I don’t remember who it was that tried to sort authors into one of two categories, being: Great Writers or Great Thinkers, and said that they couldn’t find a modern example of their intersection. I don’t have the qualifications to evaluate the claim but one could find some supporting examples. J.R.R. Tolkien, Kurt Vonnegut, George Orwell, or Isaac Asimov, Gabriel Garcia Marquez, for instance, they’re on one side: geniuses in stories and the telling, with almost prophetic insights about human nature, and capable of imagining fantastically complex worlds. While on the other side folks like David Foster Wallace, Vladimir Nabokov, J.D. Salinger, Cormac McCarthy, Arundhati Roy, even, come to mind: whose prose just sings, whose writing is vivid with emotion, and whose wild creative impulses of style clear a path entirely of their own.

But one could also find some counterexamples. I’ve spent hours reading and I’m on page 73 of 110 pages. I don’t know another author that I read quite as slowly as I do Virginia Woolf. On the first pass I always get nothing. Maybe the general hum of the words, the shape of the narrative, at most. Then I double back for meaning and her writing is dense with it- so there are more visits and more til I am able finally to appreciate the rich language of a passage as well. And that has led me to attribute my glacial reading pace to Woolf’s place, at least for me, squarely in that narrow intersection of style and thought. (I would put Steinbeck there as well)

She had a lot to say about the creative process, and making utterly un-self-conscious art. I wanted to share a particular thing.

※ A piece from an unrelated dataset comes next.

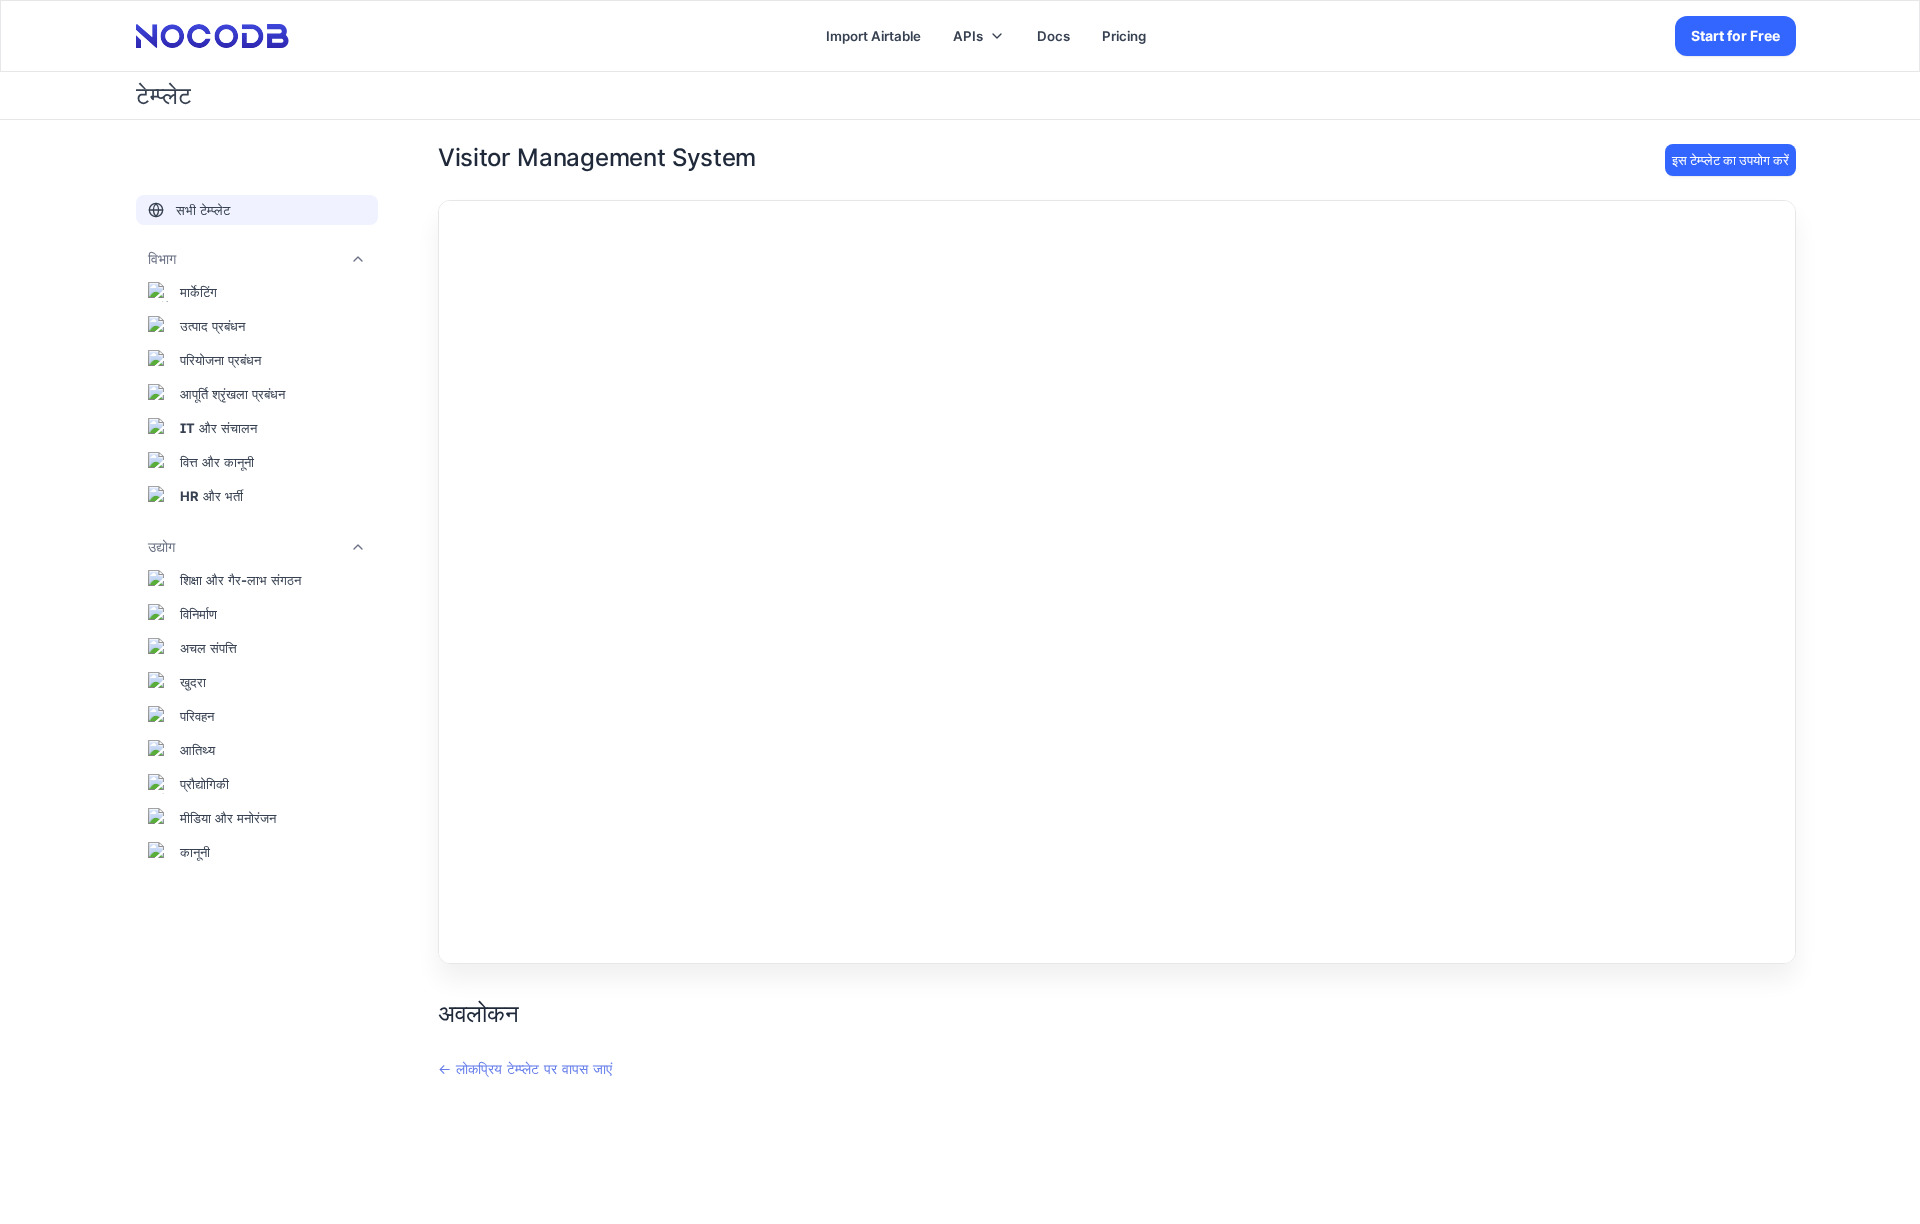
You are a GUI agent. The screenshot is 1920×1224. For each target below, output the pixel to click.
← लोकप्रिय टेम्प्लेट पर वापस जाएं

The context is women in fiction, and speaking almost a century ago to a female-only audience the place of women in literature then was more or less the place of women in science today. Not long ago had women been ridiculed for even dreaming to write. And still the debate raged over the mental faculties of the woman. Yet, she had begun to move in droves into the profession, despite the living prejudice, despite a lack of legacy, and being the overwhelming minority.

Anger, or fear, and self-consciousness was throughout their work, however. Here and there the writer’s personal weaknesses, grievances, intruded. She wrote stubbornly, antagonistically, as if addressing the objections of her audience. Woolf looked around her and saw “pockmarked” novels.

Her books will be deformed and twisted. She will write in a rage where she should write calmly. She will write foolishly where she should write wisely. She will write of herself where she should write of her characters.

The shedding of the self. For a piece of work to have lasting value the self somehow must be shed. The self is petty, muddied, small. It reflects the world like a funhouse mirror, exaggerating here and reducing there, it confuses what is universal with what is provincial, and when confronted it justifies, it denies, it clings.

Queenie tells me in her first creative drawing lesson they drew with their eyes closed. One hand felt the contours of an object while the other hand in the darkness touched pen to paper. The lesson, perhaps, is disengagement. The edits, the criticisms, that will come later. The act of creation needs to be judgment-free.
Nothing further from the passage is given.